Daniel McIvor (14 February 1871 – 2 September 1965) was a Liberal party member of the House of Commons of Canada. He was born in Lurgy, County Tyrone, Ireland.  He was the father of Canadian aviator Dan McIvor.

McIvor graduated from Manitoba College in 1905 and became a Presbyterian then United Church of Canada minister. McIvor married Gertrude Margaret Bissett (30 December 1908). After preaching in various congregations in Manitoba, he was appointed to Fort William, Ontario in 1926.

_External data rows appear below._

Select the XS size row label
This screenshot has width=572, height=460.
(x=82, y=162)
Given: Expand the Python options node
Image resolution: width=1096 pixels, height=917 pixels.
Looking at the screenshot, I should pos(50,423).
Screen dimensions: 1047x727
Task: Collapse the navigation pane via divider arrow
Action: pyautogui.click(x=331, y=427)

He was first elected at the Fort William riding in the 1935 general election. McIvor was re-elected to successive terms in Parliament there in 1940, 1945, 1949, 1953 and 1957. He supported a national old age pension system since introducing a 1937 Parliamentary resolution. After completing his final term, the 23rd Canadian Parliament, McIvor retired from federal politics and did not stand for re-election in 1958.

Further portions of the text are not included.